Baxter. He should do something about Baxter, make sure he gets the house (though for sure now all filled with Negroes) for himself, blessing or curse or only destiny, amazing how few the choices we have, how strait the way. Baxter found asleep in the entranceway of the house on a December night in the Depression, taken in, still there tonight.

"Well it's odd,” Ma had written, starting a fresh paragraph. “Baxter says that negroes care for nothing but sex. He says when they have their lodge meetings or preach or dance or have a rent party or perform in a jazz band they're only playing at those things, and what they're really doing is trying to get sex. I tell him I don't think that's different from anyone. People are always being blamed for doing things just to get sex, aren't they? It was always said when I was younger that whatever men say, they're only thinking about one thing, and this was always said in a very censorious way, as though the men were selfish hypocrites. No one ever considered that the poor men were to be pitied after all for even trying to think about anything else at all, trying to be politicians or preachers or banjo players or generals—because isn't it actually Sex that's selfish, Sex that twists every ambition and desire into only itself? Here a poor fellow wants to be a poet or a bandit and all he's allowed to make of his desires is babies."
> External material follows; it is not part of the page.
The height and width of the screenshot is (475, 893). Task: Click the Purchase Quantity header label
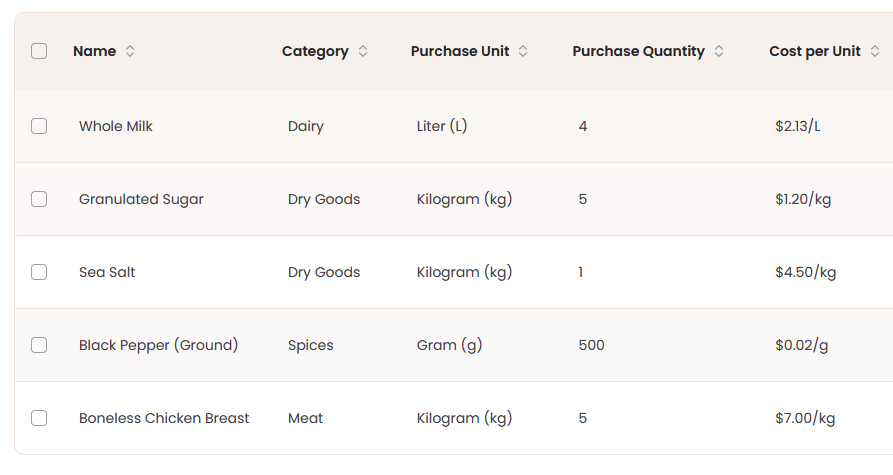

Well it's odd. How often had he heard his mother say it, with her small smile of satisfaction, having hit on another flaw in the fabric (as it seemed to her), another mismatch of the soul and the earth.
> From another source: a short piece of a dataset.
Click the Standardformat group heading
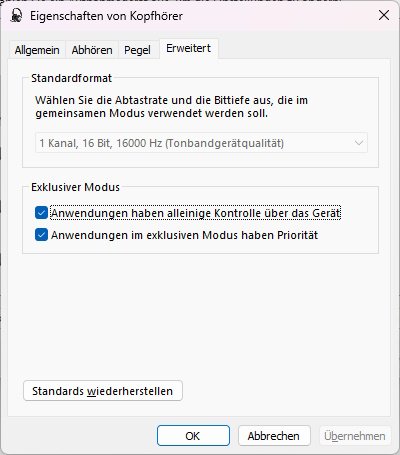The width and height of the screenshot is (400, 455). (72, 78)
Odd: all his friends who over the years had sobbed into their drinks about how they'd broken their mothers’ hearts by not marrying, not making babies, and his own mother quite satisfied to learn of her son's constitution, even proud of him, as though it had been a sly choice of his, a way of defeating if not the enslaving itch itself then at least the usual outcome of it: embarrassingly curious as to how he had managed this coup against the world, and awarding some credit to herself too for taking his side in the matter.

Except for the iceman there had been no Negroes at all on Mechanic Street when he was a boy, or much of anywhere else in the city beyond the confines of the Sunset district, which at the age of three or four he had named Browntown when he and his mother passed through it on the streetcar. With the other kids on his block he had followed the old long-armed hugely strong iceman in his wagon, waiting for the chunks of hard white-veined ice he would sometimes toss out to them. The cruel tongs with which he clamped the blocks and threw them onto his rubber-caped back. The dripping wagon advertised Coal and Ice, and he used to ponder that, why it was appropriate for one place to sell both, the fiery and the cold, the dirty and the clean.

He pocketed the letter in its envelope, disheartened suddenly, having glimpsed that eager receptive kid, and missing him: lost to him now, he alone left inside his flesh. Wonderful and terrible, how children love the world, and swallow it down daylong in spite of everything, everything.

There could hardly have been a street in the city less appropriate than Mechanic for his mother's house, though she hardly noticed: satisfied to be inappropriate everywhere, walking to market past the battling Polish housewives and the kids (heads cropped close for lice) who played tipcat and rolled smokes in the alleys: she in the remains of some ancient æsthetic costume, of which she had many, and her hair coming down. Buying a frightful yellow newspaper and a tin of Turkish cigarettes at the corner store and then making a telephone call that the whole store overheard, a call perhaps to the school principal to explain her son's absence from class: he standing beside her meanwhile (not as good as she was at assuming invisibility, at believing or pretending to believe that people neither notice nor care much about you) and staring fixedly at his shoes.